Teesta V HEP Photo: Tehelka

Since the Teesta V is already commissioned, the impact below the dammed and flow regulated stretch of Teesta V on the aquatic environment and downstream uses would have given useful comparisons. The study seems to have ignored the e flows for downstream uses of communities even in the 7.5 km stretch. The study though claimed to have used the BBM methodology, it is doubtful if all the relevant building blocks have been considered. The study carried out in 2009-10 does not seem to be uploaded in public domain to date.

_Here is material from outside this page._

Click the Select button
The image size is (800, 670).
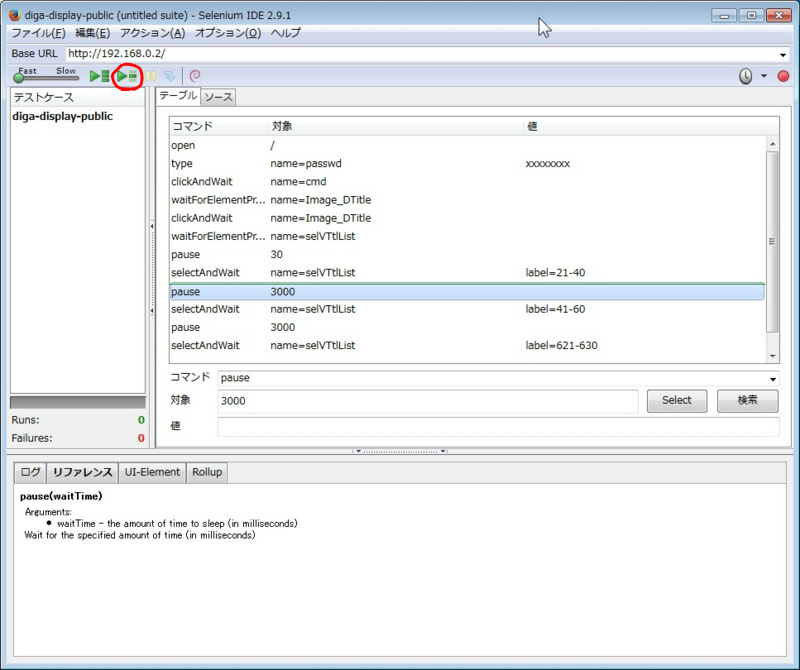676,400
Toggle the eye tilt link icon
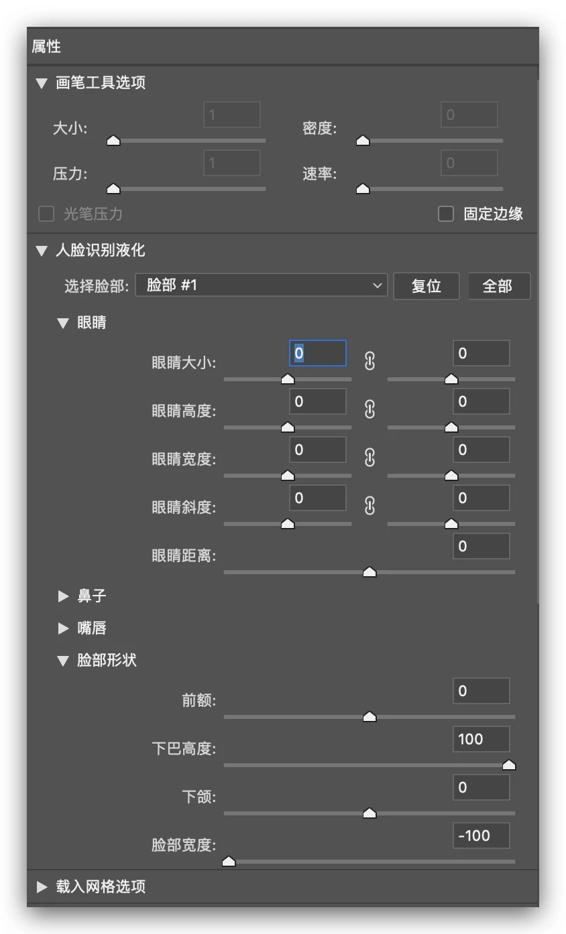The image size is (566, 934). [370, 506]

E-flows for all projects do not make sense? Most shockingly, the chief consultant for the Ganga River Basin Management Plan now being formulated by a consortium of IITs (Indian Institutes of Technology) Dr Vinod Tare was of the opinion that all projects to release e flows does not make sense. He said it is important to seek balance and generate power as well. Now this is problematic. Let us face it that in Indian conditions we are working on e-flows under data and information deficient conditions. We are still far away from understanding a river system in its complexity along with its basin characters, eco- hydrological interactions and land use changes.

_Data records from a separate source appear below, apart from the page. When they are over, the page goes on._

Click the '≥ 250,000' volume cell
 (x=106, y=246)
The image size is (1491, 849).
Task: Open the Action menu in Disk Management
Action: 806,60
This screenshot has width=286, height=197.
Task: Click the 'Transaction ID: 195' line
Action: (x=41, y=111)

Lack of Eco-hydrological understanding Even NIH engineers and other experts agreed during discussions that we lack reliable hydrological data and have absolutely very little ecological data base on our rivers to arrive at proper recommendations for e-flows. MoEF and NGRBA (National Ganga River Basin Authority) has meanwhile accepted BBM methodology (as in the NGRBA Report; Code – 022_GBP_IIT_EFL_SOA_01_Ver 1_Dec 2011) as the most robust assessment approach to e-flows and they also say it needs to be worked upon.

The report says, ‘The BBM methodology is found to be robust with high confidence level. However, specific flow recommendations are difficult to justify at this stage, and will have to be worked out afresh. The major uncertainties centered on the hydrological and hydraulic models due to lack of availability of reliable data’. In BBM all blocks are equally important as they interact with each other. Against such a scenario, Dr Tare needs to think twice before making such statements! They can be used by dam developers to lobby for reduced or even no flows.

What about e-flows from existing dams? Another missing element from e-flows at the NIH workshop that is bothersome was the lack of interest by the experts and the various authorized institutions in allocating e flows below already dammed rivers. They say it will be a tough job and would not be possible politically. However, ultimately e-flows is a social and political choice with trade offs and negotiations inbuilt into it. Does that imply that we can leave heavily dam ravaged rivers like the Mahanadi, Krishna, Cauvery, Narmada, Tapi, Sabarmati, Godavari, Teesta, Sutlej, Ravi, Beas, Chenab, Periyar and the like to die without allowing them at least their long overdue minimum flows leave alone e flows ? It is high time the Government took interest and started engagement and studies in arriving at and allocating e flows below dammed rivers.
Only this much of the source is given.